━━ Data records

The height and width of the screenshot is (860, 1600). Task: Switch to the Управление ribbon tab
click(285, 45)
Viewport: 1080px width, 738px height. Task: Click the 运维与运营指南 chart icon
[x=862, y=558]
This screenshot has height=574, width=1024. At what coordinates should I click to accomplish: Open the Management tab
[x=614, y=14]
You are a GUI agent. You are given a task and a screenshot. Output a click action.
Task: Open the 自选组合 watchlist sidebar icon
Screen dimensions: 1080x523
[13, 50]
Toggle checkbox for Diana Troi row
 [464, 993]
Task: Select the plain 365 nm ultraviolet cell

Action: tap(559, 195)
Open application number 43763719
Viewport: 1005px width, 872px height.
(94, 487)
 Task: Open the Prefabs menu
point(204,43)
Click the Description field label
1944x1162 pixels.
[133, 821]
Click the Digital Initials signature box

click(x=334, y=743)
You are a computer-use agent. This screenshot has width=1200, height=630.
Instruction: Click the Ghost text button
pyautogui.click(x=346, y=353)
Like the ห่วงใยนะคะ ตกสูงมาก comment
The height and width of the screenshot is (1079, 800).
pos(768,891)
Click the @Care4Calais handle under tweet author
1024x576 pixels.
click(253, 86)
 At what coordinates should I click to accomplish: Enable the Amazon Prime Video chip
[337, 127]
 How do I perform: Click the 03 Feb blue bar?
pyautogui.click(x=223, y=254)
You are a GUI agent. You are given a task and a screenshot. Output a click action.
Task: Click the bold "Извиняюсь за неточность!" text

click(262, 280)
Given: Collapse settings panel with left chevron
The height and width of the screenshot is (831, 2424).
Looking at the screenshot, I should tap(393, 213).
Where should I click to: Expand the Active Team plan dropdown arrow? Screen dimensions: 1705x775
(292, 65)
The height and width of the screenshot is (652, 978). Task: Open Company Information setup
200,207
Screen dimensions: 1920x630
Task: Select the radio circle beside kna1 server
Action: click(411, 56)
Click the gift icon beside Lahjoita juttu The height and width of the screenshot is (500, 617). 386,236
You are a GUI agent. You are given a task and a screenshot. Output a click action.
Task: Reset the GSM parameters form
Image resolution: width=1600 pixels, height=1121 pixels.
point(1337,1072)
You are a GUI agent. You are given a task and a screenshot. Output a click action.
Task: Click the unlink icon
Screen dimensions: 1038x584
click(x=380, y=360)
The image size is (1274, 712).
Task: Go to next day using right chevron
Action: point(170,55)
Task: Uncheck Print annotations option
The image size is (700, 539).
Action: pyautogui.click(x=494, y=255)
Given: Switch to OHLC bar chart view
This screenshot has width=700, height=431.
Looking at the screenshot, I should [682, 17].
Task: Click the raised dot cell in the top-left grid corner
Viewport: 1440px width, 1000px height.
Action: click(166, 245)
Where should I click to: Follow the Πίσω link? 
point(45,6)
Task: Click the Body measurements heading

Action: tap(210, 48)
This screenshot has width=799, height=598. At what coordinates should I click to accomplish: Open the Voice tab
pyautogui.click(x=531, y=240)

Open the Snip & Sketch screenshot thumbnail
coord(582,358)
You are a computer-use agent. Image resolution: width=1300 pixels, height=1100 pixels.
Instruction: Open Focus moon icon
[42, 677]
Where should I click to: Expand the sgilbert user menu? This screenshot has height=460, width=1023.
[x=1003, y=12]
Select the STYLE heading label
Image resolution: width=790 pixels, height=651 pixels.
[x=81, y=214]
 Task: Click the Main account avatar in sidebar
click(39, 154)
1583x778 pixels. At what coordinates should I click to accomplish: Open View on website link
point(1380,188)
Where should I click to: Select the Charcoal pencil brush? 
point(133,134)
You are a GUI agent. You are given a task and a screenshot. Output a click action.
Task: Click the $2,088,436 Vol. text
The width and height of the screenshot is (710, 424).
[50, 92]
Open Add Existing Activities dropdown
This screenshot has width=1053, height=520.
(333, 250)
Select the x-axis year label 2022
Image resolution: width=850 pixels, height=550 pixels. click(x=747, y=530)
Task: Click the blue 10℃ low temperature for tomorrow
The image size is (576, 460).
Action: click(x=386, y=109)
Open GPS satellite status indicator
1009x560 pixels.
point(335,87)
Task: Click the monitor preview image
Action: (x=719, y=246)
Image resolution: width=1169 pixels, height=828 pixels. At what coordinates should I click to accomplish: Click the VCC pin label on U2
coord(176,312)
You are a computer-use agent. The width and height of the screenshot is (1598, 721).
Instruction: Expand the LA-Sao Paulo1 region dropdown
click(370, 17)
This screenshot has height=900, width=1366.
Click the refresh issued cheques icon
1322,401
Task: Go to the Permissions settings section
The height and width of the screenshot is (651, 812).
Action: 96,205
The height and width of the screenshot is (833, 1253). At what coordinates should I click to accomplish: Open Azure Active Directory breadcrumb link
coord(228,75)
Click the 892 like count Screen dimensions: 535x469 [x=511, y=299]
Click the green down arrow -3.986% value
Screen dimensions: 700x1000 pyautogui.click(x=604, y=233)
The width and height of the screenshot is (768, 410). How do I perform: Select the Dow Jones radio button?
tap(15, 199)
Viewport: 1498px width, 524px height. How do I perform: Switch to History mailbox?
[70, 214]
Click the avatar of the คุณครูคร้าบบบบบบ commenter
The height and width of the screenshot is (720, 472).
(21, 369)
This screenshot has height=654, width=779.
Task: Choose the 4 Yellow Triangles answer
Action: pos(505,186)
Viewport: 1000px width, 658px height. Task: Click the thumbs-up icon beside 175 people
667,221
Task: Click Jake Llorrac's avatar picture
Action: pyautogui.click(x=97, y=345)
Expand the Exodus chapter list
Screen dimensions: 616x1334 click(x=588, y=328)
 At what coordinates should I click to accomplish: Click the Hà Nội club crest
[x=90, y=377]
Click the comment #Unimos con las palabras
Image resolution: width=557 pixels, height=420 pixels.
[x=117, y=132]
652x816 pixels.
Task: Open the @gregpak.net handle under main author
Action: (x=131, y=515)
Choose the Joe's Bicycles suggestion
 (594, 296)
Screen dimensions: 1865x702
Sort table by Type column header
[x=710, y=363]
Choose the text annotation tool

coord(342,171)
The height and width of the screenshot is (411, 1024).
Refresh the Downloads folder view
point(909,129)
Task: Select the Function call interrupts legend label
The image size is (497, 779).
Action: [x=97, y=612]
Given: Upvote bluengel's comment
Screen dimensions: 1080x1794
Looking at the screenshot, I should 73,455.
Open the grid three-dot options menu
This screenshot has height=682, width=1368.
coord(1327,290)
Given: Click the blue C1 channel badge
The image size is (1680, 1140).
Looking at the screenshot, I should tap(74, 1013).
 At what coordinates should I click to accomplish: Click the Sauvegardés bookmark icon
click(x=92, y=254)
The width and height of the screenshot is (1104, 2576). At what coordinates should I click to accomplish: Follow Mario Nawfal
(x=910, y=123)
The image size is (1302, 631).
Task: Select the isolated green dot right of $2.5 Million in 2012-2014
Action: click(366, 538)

━━━━

__Work to be completed__: Each record must be duplicated exactly, with none missing.

__Solution for this exercise__:
The height and width of the screenshot is (860, 1600). Task: Switch to the Управление ribbon tab
click(285, 45)
Viewport: 1080px width, 738px height. Task: Click the 运维与运营指南 chart icon
[x=862, y=558]
This screenshot has height=574, width=1024. At what coordinates should I click to accomplish: Open the Management tab
[x=614, y=14]
You are a GUI agent. You are given a task and a screenshot. Output a click action.
Task: Open the 自选组合 watchlist sidebar icon
Screen dimensions: 1080x523
[13, 50]
Toggle checkbox for Diana Troi row
 [464, 993]
Task: Select the plain 365 nm ultraviolet cell

Action: tap(559, 195)
Open application number 43763719
Viewport: 1005px width, 872px height.
(94, 487)
 Task: Open the Prefabs menu
point(204,43)
Click the Description field label
1944x1162 pixels.
[133, 821]
Click the Digital Initials signature box

click(x=334, y=743)
You are a computer-use agent. This screenshot has width=1200, height=630.
Instruction: Click the Ghost text button
pyautogui.click(x=346, y=353)
Like the ห่วงใยนะคะ ตกสูงมาก comment
The height and width of the screenshot is (1079, 800).
pos(768,891)
Click the @Care4Calais handle under tweet author
1024x576 pixels.
click(253, 86)
 At what coordinates should I click to accomplish: Enable the Amazon Prime Video chip
[337, 127]
 How do I perform: Click the 03 Feb blue bar?
pyautogui.click(x=223, y=254)
You are a GUI agent. You are given a task and a screenshot. Output a click action.
Task: Click the bold "Извиняюсь за неточность!" text

click(262, 280)
Given: Collapse settings panel with left chevron
The height and width of the screenshot is (831, 2424).
Looking at the screenshot, I should tap(393, 213).
Where should I click to: Expand the Active Team plan dropdown arrow? Screen dimensions: 1705x775
(292, 65)
The height and width of the screenshot is (652, 978). Task: Open Company Information setup
200,207
Screen dimensions: 1920x630
Task: Select the radio circle beside kna1 server
Action: click(411, 56)
Click the gift icon beside Lahjoita juttu The height and width of the screenshot is (500, 617). 386,236
You are a GUI agent. You are given a task and a screenshot. Output a click action.
Task: Reset the GSM parameters form
Image resolution: width=1600 pixels, height=1121 pixels.
point(1337,1072)
You are a GUI agent. You are given a task and a screenshot. Output a click action.
Task: Click the unlink icon
Screen dimensions: 1038x584
click(x=380, y=360)
The image size is (1274, 712).
Task: Go to next day using right chevron
Action: point(170,55)
Task: Uncheck Print annotations option
The image size is (700, 539).
Action: pyautogui.click(x=494, y=255)
Given: Switch to OHLC bar chart view
This screenshot has width=700, height=431.
Looking at the screenshot, I should [682, 17].
Task: Click the raised dot cell in the top-left grid corner
Viewport: 1440px width, 1000px height.
Action: click(166, 245)
Where should I click to: Follow the Πίσω link? 
point(45,6)
Task: Click the Body measurements heading

Action: tap(210, 48)
This screenshot has width=799, height=598. At what coordinates should I click to accomplish: Open the Voice tab
pyautogui.click(x=531, y=240)

Open the Snip & Sketch screenshot thumbnail
coord(582,358)
You are a computer-use agent. Image resolution: width=1300 pixels, height=1100 pixels.
Instruction: Open Focus moon icon
[42, 677]
Where should I click to: Expand the sgilbert user menu? This screenshot has height=460, width=1023.
[x=1003, y=12]
Select the STYLE heading label
Image resolution: width=790 pixels, height=651 pixels.
[x=81, y=214]
 Task: Click the Main account avatar in sidebar
click(39, 154)
1583x778 pixels. At what coordinates should I click to accomplish: Open View on website link
point(1380,188)
Where should I click to: Select the Charcoal pencil brush? 
point(133,134)
You are a GUI agent. You are given a task and a screenshot. Output a click action.
Task: Click the $2,088,436 Vol. text
The width and height of the screenshot is (710, 424).
[50, 92]
Open Add Existing Activities dropdown
This screenshot has width=1053, height=520.
(333, 250)
Select the x-axis year label 2022
Image resolution: width=850 pixels, height=550 pixels. click(x=747, y=530)
Task: Click the blue 10℃ low temperature for tomorrow
The image size is (576, 460).
Action: click(x=386, y=109)
Open GPS satellite status indicator
1009x560 pixels.
point(335,87)
Task: Click the monitor preview image
Action: (x=719, y=246)
Image resolution: width=1169 pixels, height=828 pixels. At what coordinates should I click to accomplish: Click the VCC pin label on U2
coord(176,312)
You are a computer-use agent. The width and height of the screenshot is (1598, 721).
Instruction: Expand the LA-Sao Paulo1 region dropdown
click(370, 17)
This screenshot has height=900, width=1366.
Click the refresh issued cheques icon
1322,401
Task: Go to the Permissions settings section
The height and width of the screenshot is (651, 812).
Action: 96,205
The height and width of the screenshot is (833, 1253). At what coordinates should I click to accomplish: Open Azure Active Directory breadcrumb link
coord(228,75)
Click the 892 like count Screen dimensions: 535x469 [x=511, y=299]
Click the green down arrow -3.986% value
Screen dimensions: 700x1000 pyautogui.click(x=604, y=233)
The width and height of the screenshot is (768, 410). How do I perform: Select the Dow Jones radio button?
tap(15, 199)
Viewport: 1498px width, 524px height. How do I perform: Switch to History mailbox?
[70, 214]
Click the avatar of the คุณครูคร้าบบบบบบ commenter
The height and width of the screenshot is (720, 472).
(21, 369)
This screenshot has height=654, width=779.
Task: Choose the 4 Yellow Triangles answer
Action: pos(505,186)
Viewport: 1000px width, 658px height. Task: Click the thumbs-up icon beside 175 people
667,221
Task: Click Jake Llorrac's avatar picture
Action: pyautogui.click(x=97, y=345)
Expand the Exodus chapter list
Screen dimensions: 616x1334 click(x=588, y=328)
 At what coordinates should I click to accomplish: Click the Hà Nội club crest
[x=90, y=377]
Click the comment #Unimos con las palabras
Image resolution: width=557 pixels, height=420 pixels.
[x=117, y=132]
652x816 pixels.
Task: Open the @gregpak.net handle under main author
Action: (x=131, y=515)
Choose the Joe's Bicycles suggestion
 (594, 296)
Screen dimensions: 1865x702
Sort table by Type column header
[x=710, y=363]
Choose the text annotation tool

coord(342,171)
The height and width of the screenshot is (411, 1024).
Refresh the Downloads folder view
point(909,129)
Task: Select the Function call interrupts legend label
The image size is (497, 779).
Action: [x=97, y=612]
Given: Upvote bluengel's comment
Screen dimensions: 1080x1794
Looking at the screenshot, I should 73,455.
Open the grid three-dot options menu
This screenshot has height=682, width=1368.
coord(1327,290)
Given: Click the blue C1 channel badge
The image size is (1680, 1140).
Looking at the screenshot, I should tap(74, 1013).
 At what coordinates should I click to accomplish: Click the Sauvegardés bookmark icon
click(x=92, y=254)
The width and height of the screenshot is (1104, 2576). At what coordinates should I click to accomplish: Follow Mario Nawfal
(x=910, y=123)
The image size is (1302, 631).
Task: Select the isolated green dot right of $2.5 Million in 2012-2014
Action: click(366, 538)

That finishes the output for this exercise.